Geçtiğimiz günlerde CHP Genel Başkanı Kemal Kılıçdaroğlu’nun Türkiye’deki büyükelçilere mektup yazarak Kanal İstanbul projesini şikayet ettiğini hatırlatan Durmaz, “Kanal İstanbul projesini şikayet ederken buraya sizin ülkeleriniz yatırım yapmasın diyor. Çevre hassasiyeti ortaya koyuyor. Halbuki şikayet ettiği ülkeler dünyayı en çok kirleten ülkeler. Sayın Kılıçdaroğlu mektubunda şunu da söyleseydi. Sizin ülkenizde de bu konulara hassasiyet gösterilmiyor deseydi. Türkiye dünyada çevreyi en az kirleten ülkelerden bir tanesi. Buna rağmen Paris İklim Anlaşmasına imza koyduk ve tüm yükümlülükleri yerine getireceğimizi ifade ettik. Dünyayı yeraltı, yer üstü tüm değerleriyle en fazla sömüren petrolü insan kanına değişen kendisini doğanın efendisi zanneden Batı’ya şikayet etti bizi sayın Kemal Kılıçdaroğlu. Cenabı Allah akıl fikir versin. Son dönemde yapılanlara baktığımızda CHP’nin ne yaptığına kendilerinin bile bilmediğini görüyor ve düşünüyoruz. Parti binalarına sınır namustur diye bir pankart astılar. Aylarca o pankart parti binalarında asılı kaldı. Ama sınırlarımızı korumak için askeri görevlendirmeye ilişkin tezkereye PKK’nın siyasi uzantısı HDP ile birlikte hayır oyu verdiler. Sonra Yozgat’a geldi, Yozgat’ın havasından heralde milliyetçi bir söyleme sarıldı “Kandil denen yuvayı yerle yeksan edeceğim” dedi. Hakkari’ye gidip özerklik sözü veriyor, Yozgat’a gelince heralde aklı karışıyor, “Kandil’i yerle yeksan edeceğim diyor. Kandile askeri gönderebilmek için tezkereye ihtiyaç var. Bu tezkereye karşı çıkıyor Yozgat’ta diyor ki “Kandili yerle yeksan edeceğim”. Gerçekten Allah akıl fikir versin başka ne diyeceğim.
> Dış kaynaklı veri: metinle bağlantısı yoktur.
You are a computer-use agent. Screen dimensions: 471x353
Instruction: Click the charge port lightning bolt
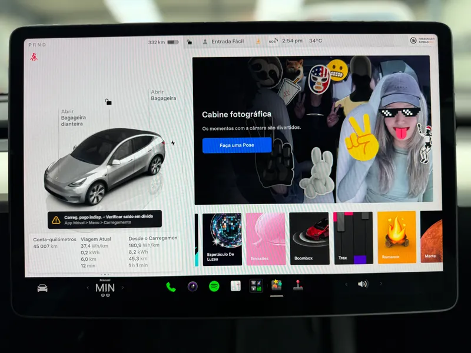pos(173,143)
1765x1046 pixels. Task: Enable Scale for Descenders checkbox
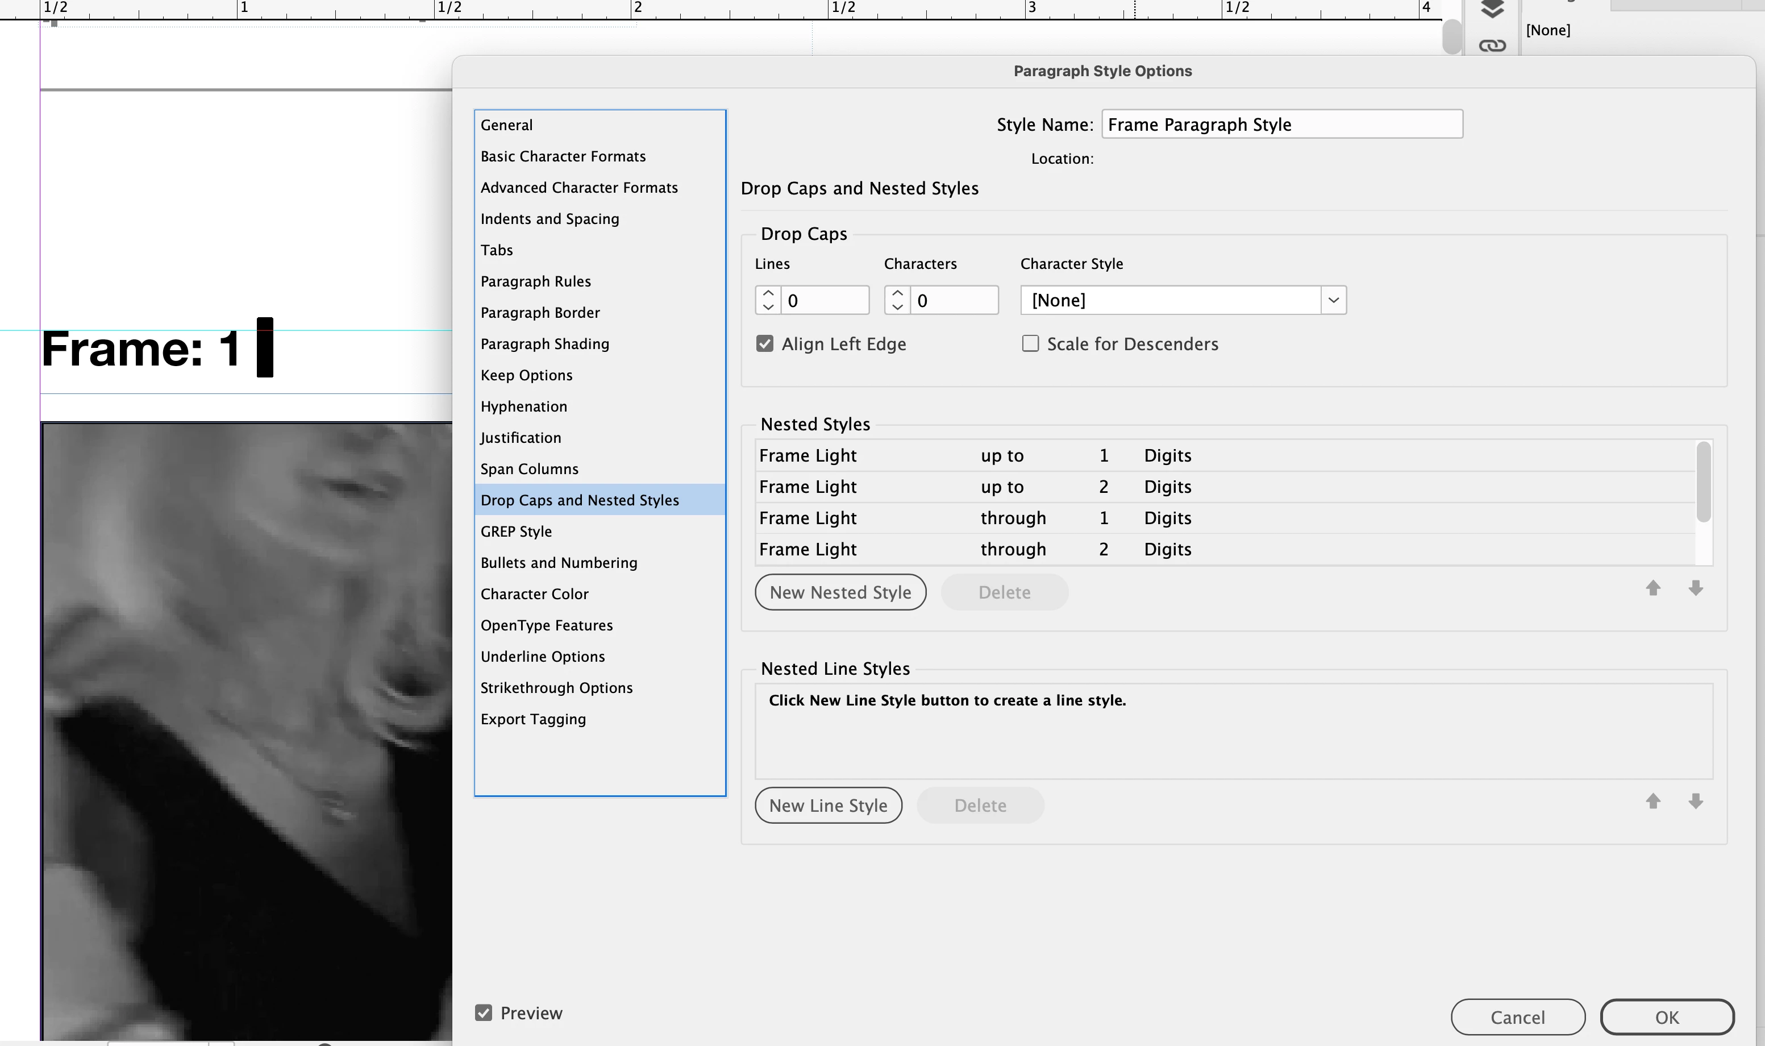coord(1030,344)
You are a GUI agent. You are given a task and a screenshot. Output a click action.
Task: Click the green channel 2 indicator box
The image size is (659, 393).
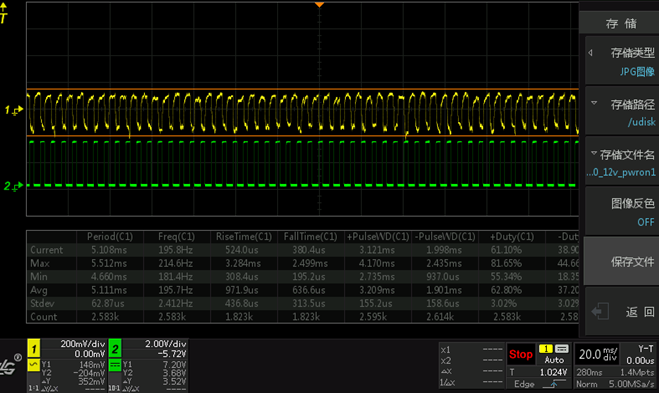115,348
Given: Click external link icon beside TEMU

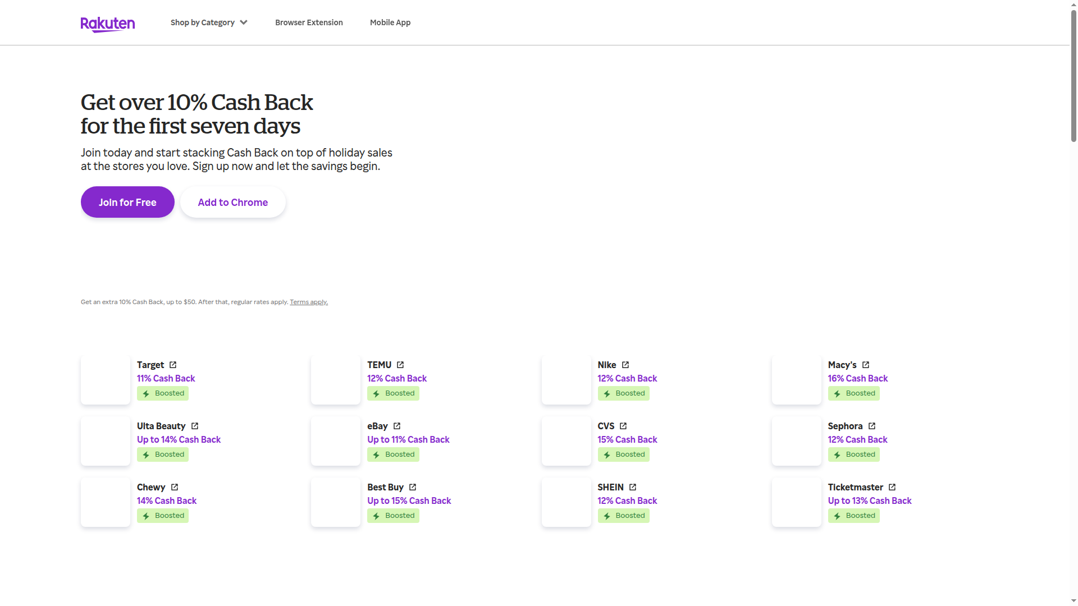Looking at the screenshot, I should [x=400, y=365].
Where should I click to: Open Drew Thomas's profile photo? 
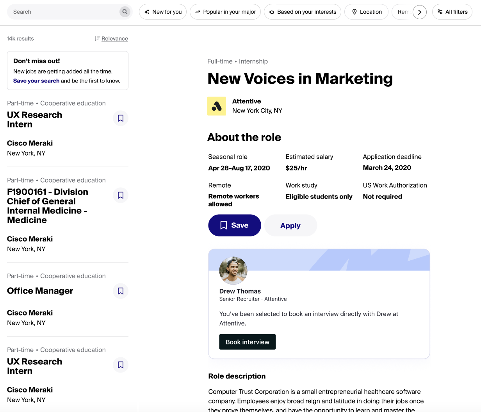(x=233, y=270)
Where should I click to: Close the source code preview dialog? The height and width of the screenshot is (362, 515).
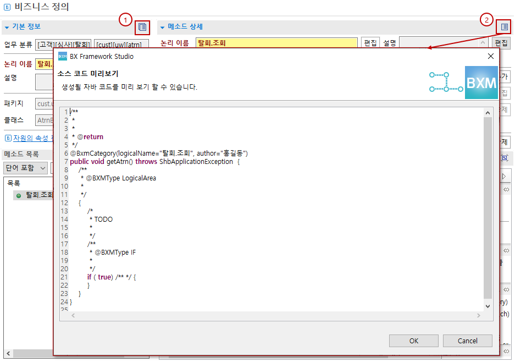click(x=490, y=56)
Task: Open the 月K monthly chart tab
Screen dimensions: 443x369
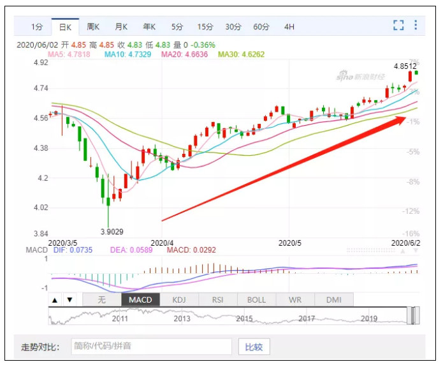Action: 121,27
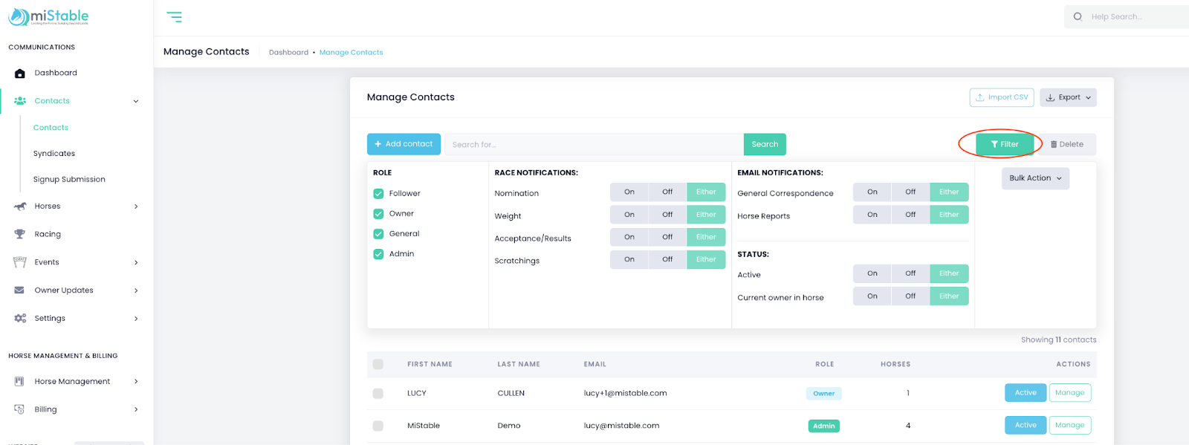Click the Settings gears icon in sidebar

20,318
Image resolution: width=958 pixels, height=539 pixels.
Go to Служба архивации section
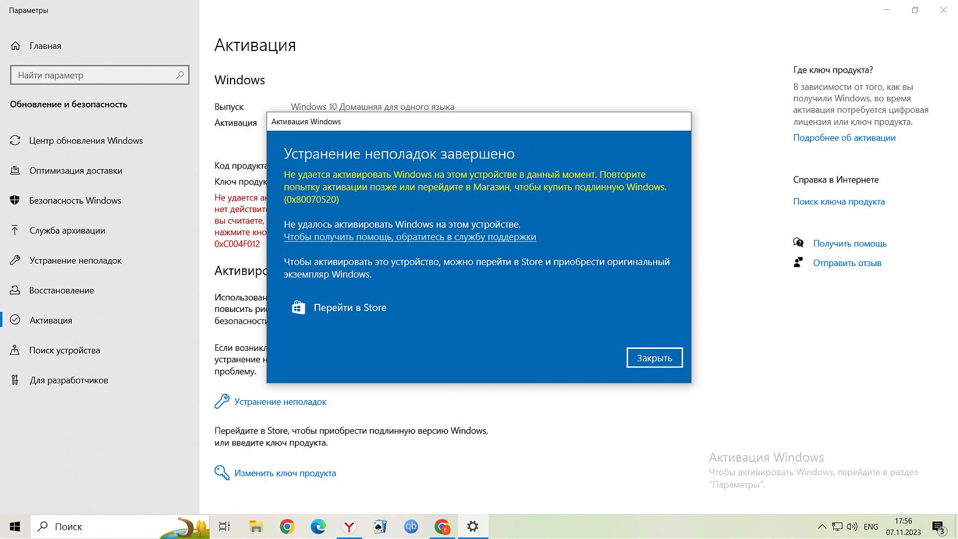67,231
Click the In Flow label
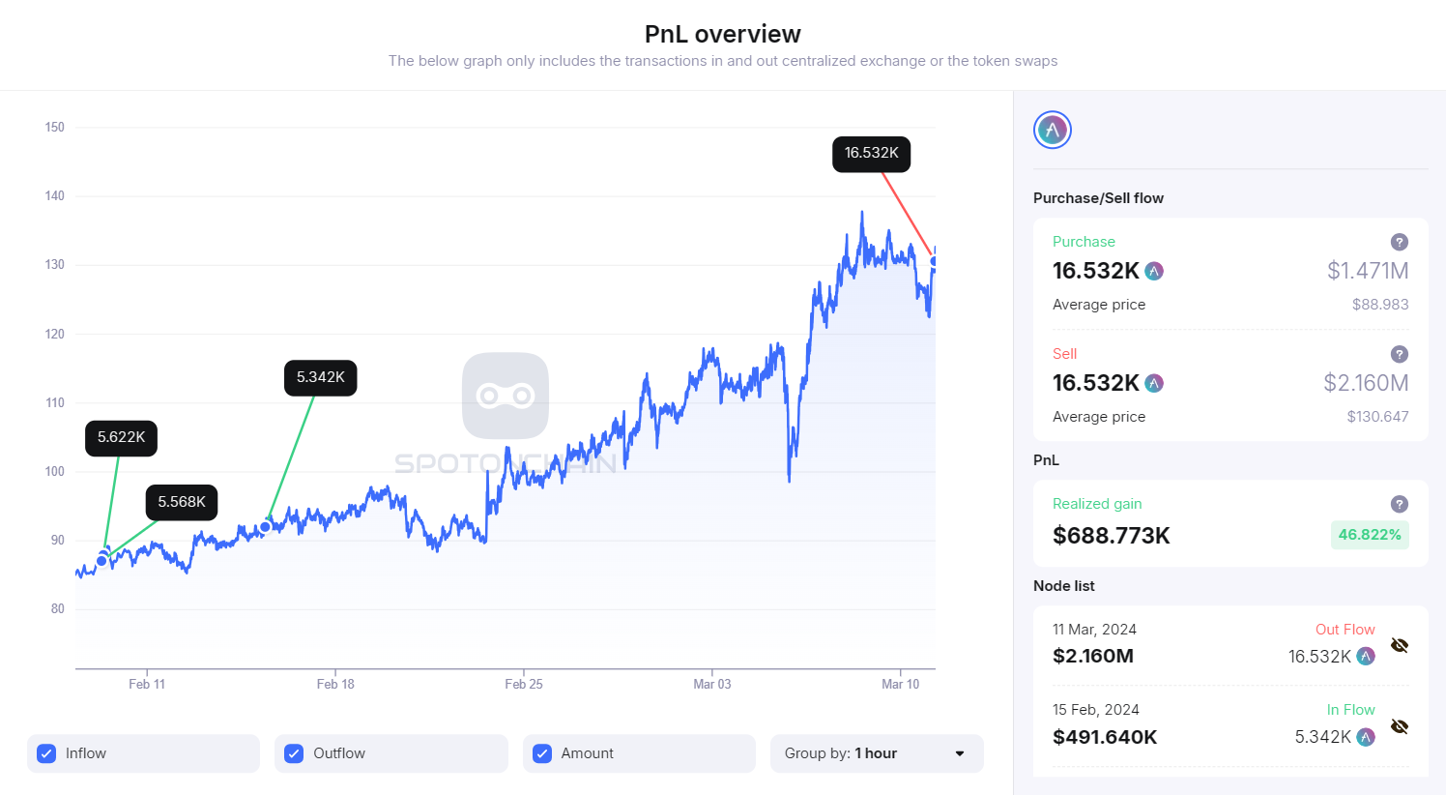1446x795 pixels. click(1350, 709)
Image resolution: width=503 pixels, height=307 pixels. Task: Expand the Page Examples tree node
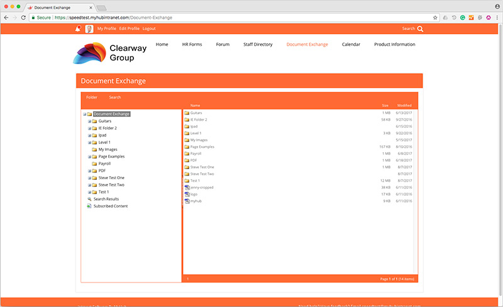[89, 157]
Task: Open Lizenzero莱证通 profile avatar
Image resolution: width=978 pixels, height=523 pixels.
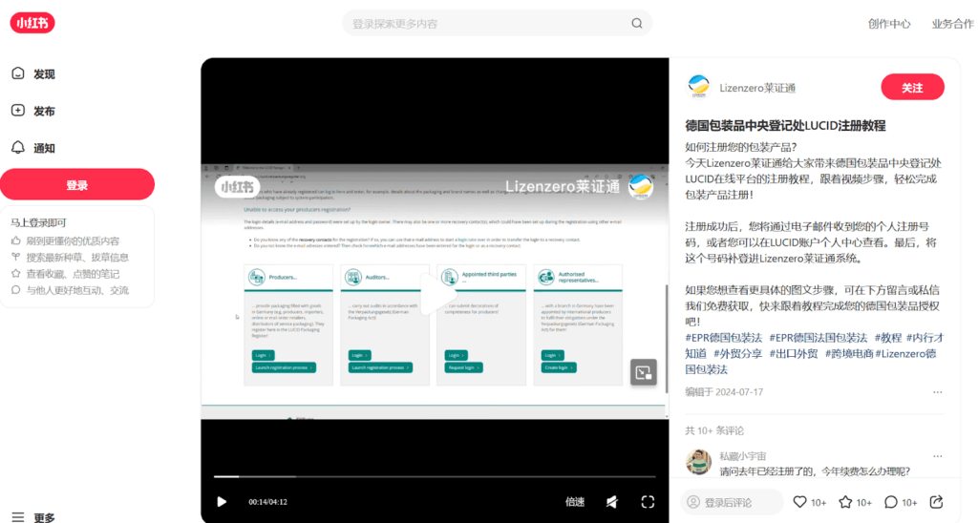Action: (x=699, y=88)
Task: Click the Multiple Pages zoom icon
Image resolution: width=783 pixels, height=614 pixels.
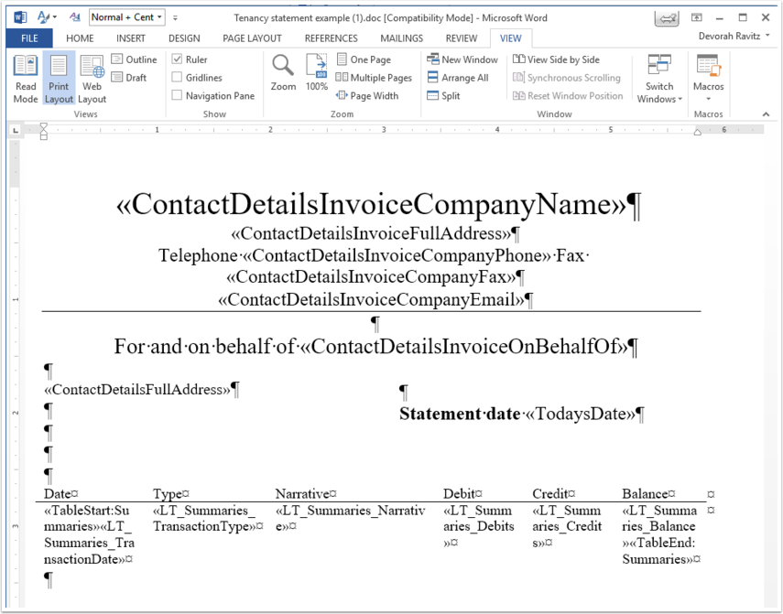Action: [342, 77]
Gezi Parkı olaylarıyla Türkiye’yi kaosa sürüklemek isteyenlerin finansörü olan Sorosçu Osman Kavala’ya sahip çıkan bunlar. 6-7 Ekim olaylarının azmettiricisi, “Apo’nun heykelini dikeceğiz” diyen terörist Selahattin Demirtaş’a sahip çıkan yine bunlar. Terör örgütü PKK’nın adeta sözcülüğünü yapan televizyon kanallarına çıkıp Anayasanın ilk 4 maddesini değiştireceğiz diyen bunlar. İzmir’de Kuva-yi Milliyeci olup, Hakkari’de özerklik sözü veren bunlar. YPG’ye, PYD’ye terör örgütü diyemeyip sırtını PKK’ya yaslayanlarla ittifak yapan bunlar. Atatürk’ün adını kullanıp bölücülerle iş tutanlar yine bunlar” diye konuştu.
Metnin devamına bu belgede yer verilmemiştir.